Mesh Restoration Planning with St*Mesh
Mesh restoration is a technique for restoring failed services by using shared spare resources in a system-wide efficient manner. In circuit assignment for optical networks, for example, recovery from failures is one of the requirements in finding the best circuit path for each demand while sharing the resources required for recovery. Smart solutions usually cost much less than simple ones. St*Mesh is a constraint-programming optimization tool that solves a general class of restoration planning problems.
A case study is shown here to compare the bandwidth requirements for a number of currently-deployed mesh restoration techniques with the ones generated by St*Mesh. Unless the mesh network is designed with the right algorithms and capacity checks, network restoration can fail when there isn't enough bandwidth on the selected backup path.
The amount of spare bandwidth required for backup can vary significantly. For example, for an all-to-all uniform traffic distribution in a 13 node, 23 link network, the ratio of spare (restoration) bandwidth to the (shortest path) working bandwidth is given for various restoration types in the following chart.

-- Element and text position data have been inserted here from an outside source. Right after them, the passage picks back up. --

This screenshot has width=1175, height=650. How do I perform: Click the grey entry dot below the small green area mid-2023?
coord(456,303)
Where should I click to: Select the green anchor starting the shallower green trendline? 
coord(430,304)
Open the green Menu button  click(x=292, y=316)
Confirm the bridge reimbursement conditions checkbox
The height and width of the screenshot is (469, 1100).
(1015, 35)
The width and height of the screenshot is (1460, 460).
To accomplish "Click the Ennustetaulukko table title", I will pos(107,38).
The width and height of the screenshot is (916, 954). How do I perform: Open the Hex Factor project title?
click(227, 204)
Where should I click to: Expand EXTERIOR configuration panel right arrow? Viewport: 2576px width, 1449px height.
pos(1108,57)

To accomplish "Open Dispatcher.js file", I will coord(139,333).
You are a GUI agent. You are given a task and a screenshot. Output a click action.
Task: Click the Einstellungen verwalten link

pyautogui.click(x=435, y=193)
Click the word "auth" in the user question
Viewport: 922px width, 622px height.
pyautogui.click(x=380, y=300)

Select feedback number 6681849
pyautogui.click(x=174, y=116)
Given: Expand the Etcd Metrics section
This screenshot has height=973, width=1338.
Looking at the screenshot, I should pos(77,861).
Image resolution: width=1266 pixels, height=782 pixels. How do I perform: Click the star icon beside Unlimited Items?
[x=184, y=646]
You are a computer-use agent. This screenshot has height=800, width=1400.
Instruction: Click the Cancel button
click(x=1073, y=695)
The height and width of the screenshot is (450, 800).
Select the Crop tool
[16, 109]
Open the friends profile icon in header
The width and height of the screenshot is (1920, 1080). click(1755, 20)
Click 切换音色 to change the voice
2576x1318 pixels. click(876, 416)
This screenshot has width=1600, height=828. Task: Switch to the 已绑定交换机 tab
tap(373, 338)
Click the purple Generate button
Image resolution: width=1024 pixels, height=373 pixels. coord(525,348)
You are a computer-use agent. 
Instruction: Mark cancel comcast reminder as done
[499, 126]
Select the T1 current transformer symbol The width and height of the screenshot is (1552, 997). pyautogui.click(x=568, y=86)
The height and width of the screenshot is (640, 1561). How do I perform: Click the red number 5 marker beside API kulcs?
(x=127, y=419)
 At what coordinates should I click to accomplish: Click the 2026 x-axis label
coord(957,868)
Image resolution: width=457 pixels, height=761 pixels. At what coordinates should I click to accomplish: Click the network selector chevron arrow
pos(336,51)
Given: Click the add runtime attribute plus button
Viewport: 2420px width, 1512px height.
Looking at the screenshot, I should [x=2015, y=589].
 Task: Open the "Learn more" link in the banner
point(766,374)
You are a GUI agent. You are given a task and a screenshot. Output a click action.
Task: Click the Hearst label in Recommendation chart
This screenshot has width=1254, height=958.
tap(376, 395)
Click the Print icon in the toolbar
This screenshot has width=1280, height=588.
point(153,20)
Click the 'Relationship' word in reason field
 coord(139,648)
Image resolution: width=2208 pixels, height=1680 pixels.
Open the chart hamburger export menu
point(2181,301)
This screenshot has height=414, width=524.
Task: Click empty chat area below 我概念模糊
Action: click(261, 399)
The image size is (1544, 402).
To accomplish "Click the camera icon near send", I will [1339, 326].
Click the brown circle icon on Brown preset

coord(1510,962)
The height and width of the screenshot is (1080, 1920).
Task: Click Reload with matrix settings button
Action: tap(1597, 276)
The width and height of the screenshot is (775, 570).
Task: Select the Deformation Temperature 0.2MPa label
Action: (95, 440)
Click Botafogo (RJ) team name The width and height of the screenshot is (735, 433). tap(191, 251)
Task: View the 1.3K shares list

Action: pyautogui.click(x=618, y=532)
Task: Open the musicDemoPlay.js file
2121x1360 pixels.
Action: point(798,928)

For this (Net 3) sample network, there are three different types of path restoration: Optimal Path (backup paths are chosen to minimize total spare capacity), MPLS Path (shortest backup path disjoint from working path), and Ded Path (no sharing of bandwidth on backup paths). In these three cases, the new path is chosen at the endpoints of the demand (or LSP in MPLS networks) and is completely disjoint from the working path. There are also three types of link restoration (Optimal Link, MPLS FRR, and Ded Link) that are defined similarly, except that the endpoints of the failed link are used as switching points.
The algorithm in St*Mesh is designed for the more general case where the logical topology of links between switches is different than the underlying physical topology. See the discussion section below for more information on the general case.
The chart below shows that St*Mesh produces very efficient mesh restoration designs even when the logical and physical topologies are the same. Using the same network as shown above, here's a comparison of St*Mesh with a simulated annealing (SA) and a fast heuristic algorithm (SSR), compared to the Optimal Path method shown above:
In this one example, the St*Mesh algorithm performs quite well. Actually, all of them are much better than the MPLS design shown above. St*Mesh also supports capacity modularities (links with capacity larger than individual demand bandwidth) and express links (which connect two non-adjacent nodes along an existing physical path). Designs with modular capacity tend to achieve efficiency between the (non-modular) St*Mesh and (non-modular) SSR.
Indeed, it was the vital role of express links in reducing the cost of networks that motivated the design of St*Mesh. In many restoration algorithms, demands are assigned restoration paths sequentially, but the order of assignment is not given a priori. For each demand, when it is time to assign its restoration path, the least cost feasible path is chosen. This choice may take into account previously-assigned spare capacity. If it is a greedy algorithm, which are the simplest to implement, capacity deployed to support previous assignments is considered free for the current demand, and no consideration of future demand assignments is made.
Some assignment orders may lead to efficient designs, whereas other orders may not. I call this the demand-order bias. A common technique is to try many different orders and pick the best design. But if you think about the number of ways of ordering demands, any arbitrary ordering is likely to be sub-optimal.
Express links make it even harder for greedy algorithms to perform well. Since an express link covered the same path as a sequence of conventional links, it is usually cheaper than the sequence of links in traversing the path. Greedy algorithms will gravitate to these express links. But the efficiency of any mesh restoration algorithm depends on the sharing of spare capacity across independent failures, and greedy algorithms do not take bandwidth sharing into account. St*Mesh does.
What's particularly exciting about St*Mesh is that its constraint-based decision methodology can be applied to more general systems, particularly when an existing system of services and resources needs to be transitioned to a more efficient design.